Subtitle: 
Reflections on the Baptist General Conference Annual Meeting, St Paul
Author: 
John Piper
Date Given: 
July 5, 2000

Reflections on the Baptist General Conference Annual Meeting,
St Paul

One of the most significant issues before us as a Conference at
the recent annual meeting was whether we would embrace open theism
as part of our corporate identity. Open theism teaches that God
does not know all that shall come to pass. It says that God's
creatures make free choices which do not exist to be known before
they are made. God does not know with certainty what his free
creatures will choose before they choose. The reason this became an
issue in the Baptist General Conference is that at least one
influential Bethel faculty member teaches and defends this
view.

What position did the Conference take on this issue? We passed
two resolutions that seem contrary to each other. In fact, they are
not necessarily contrary but rather point to a profound mistake in
theological and historical judgment. The first resolution we passed
said:

Be it resolved that we, the delegates of the Baptist General
Conference (who are also the delegates of Bethel College and
Seminary) affirm that God's knowledge of all past, present and
future events is exhaustive; and, we also believe that the
"openness" view of God's foreknowledge is contrary to our
fellowship's historic understanding of God's omniscience.

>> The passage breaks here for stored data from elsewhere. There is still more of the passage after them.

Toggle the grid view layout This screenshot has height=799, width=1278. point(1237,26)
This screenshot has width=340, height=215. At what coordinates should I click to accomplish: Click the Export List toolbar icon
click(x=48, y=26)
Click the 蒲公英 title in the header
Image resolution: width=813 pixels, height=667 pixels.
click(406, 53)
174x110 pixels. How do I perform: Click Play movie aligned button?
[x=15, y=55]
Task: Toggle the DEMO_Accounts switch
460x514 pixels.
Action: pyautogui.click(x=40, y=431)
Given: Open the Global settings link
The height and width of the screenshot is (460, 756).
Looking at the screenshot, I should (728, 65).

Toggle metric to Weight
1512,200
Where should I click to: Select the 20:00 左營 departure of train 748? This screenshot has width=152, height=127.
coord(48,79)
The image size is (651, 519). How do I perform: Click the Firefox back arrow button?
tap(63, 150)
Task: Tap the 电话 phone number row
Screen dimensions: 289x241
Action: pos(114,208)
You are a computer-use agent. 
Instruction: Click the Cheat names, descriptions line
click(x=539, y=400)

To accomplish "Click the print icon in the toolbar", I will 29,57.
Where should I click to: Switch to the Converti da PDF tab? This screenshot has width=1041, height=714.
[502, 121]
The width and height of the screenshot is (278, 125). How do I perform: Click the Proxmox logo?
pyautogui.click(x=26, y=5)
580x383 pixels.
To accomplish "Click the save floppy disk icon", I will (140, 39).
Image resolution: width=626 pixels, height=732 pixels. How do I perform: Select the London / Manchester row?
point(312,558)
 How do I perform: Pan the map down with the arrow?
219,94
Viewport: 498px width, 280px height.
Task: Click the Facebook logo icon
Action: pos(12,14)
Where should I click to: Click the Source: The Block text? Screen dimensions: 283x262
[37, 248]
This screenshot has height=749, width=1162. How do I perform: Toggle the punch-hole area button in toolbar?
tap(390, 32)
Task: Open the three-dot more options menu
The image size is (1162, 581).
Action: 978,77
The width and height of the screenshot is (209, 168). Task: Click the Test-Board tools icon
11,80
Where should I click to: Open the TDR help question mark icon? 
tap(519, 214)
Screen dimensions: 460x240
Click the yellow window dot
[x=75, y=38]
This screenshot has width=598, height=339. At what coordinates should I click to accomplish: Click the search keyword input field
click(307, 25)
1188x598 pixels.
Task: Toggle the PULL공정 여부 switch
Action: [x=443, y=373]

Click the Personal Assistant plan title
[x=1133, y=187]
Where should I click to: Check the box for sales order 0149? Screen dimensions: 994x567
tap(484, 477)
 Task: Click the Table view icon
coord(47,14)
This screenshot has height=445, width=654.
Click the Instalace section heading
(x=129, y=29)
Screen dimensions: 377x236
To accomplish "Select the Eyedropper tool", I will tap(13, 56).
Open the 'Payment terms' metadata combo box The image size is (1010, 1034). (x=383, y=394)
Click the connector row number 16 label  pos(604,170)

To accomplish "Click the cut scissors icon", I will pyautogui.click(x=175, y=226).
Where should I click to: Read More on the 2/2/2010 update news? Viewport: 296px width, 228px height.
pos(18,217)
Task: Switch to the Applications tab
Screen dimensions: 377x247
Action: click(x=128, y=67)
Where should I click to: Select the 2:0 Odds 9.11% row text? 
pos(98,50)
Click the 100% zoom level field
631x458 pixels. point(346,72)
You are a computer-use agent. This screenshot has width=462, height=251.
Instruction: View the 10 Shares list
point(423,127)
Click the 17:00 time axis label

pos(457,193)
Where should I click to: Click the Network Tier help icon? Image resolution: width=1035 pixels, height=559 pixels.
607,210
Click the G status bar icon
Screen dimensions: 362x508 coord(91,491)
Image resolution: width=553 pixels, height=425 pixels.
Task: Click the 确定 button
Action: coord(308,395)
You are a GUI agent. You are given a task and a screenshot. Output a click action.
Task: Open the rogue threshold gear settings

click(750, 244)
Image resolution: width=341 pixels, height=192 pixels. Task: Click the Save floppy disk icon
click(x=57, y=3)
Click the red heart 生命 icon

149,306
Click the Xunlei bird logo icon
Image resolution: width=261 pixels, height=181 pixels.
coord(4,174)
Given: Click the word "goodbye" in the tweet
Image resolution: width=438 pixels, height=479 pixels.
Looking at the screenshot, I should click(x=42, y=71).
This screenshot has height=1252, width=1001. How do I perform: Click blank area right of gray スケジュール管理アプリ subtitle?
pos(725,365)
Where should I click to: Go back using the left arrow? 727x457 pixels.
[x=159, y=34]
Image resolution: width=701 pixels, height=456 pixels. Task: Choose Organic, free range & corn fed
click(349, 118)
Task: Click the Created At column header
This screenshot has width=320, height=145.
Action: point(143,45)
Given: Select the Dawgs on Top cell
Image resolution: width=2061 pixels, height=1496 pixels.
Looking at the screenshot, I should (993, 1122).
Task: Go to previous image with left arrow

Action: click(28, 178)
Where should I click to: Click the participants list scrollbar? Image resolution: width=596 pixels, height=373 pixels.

This is a very strong statement and gives many of us
encouragement that we have not entirely lost our bearings in the
sea of contemporary doctrinal indifference. It affirms the Biblical
truth that God does foreknow with certainty all that shall come to
pass, and that the openness view of foreknowledge is contrary to
our understanding of God's omniscience. This was a good stand to
take and I thank God for it.

Four days before these crucial votes were taken, the Bethel
Board of Trustees passed unanimously (with one subsequent reversal)
a "position statement" which took a very different view of open
theism. This position statement became the content of the second
resolution which we voted on. The resolution said,

Be it resolved that the statement on the doctrine of God in the
1951 Affirmation of Faith is sufficiently stated; and, in regard to
the subject of open theism, as delegates of the Baptist General
Conference (who are also the delegates of Bethel College and
Seminary) we affirm the Position paper unanimously approved by the
Board of Trustees of Bethel College and Seminary on June 24,
2000.

The critical paragraph in this Trustee position paper which the
delegates voted to approve (423-for / 363-against; 54% to 46%)
said,

We affirm the unanimous vote of the Committee for Theological
Clarification and Assessment occurring on May 13, 1998, that [open
theist] Dr. [Greg] Boyd's views did not warrant his termination as
a member of the Bethel College faculty and by inference that his
views fall within the accepted bounds of the evangelical
spectrum.

This statement implies that open theism falls within the
doctrinal bounds established by our Conference Affirmation of
Faith. (Elsewhere the Trustee statement says that Dr. Boyd
"enthusiastically embraces the BGC Affirmation of Faith.") Then the
statement goes farther and says that, "by inference," open theism
may legitimately claim to be "evangelical."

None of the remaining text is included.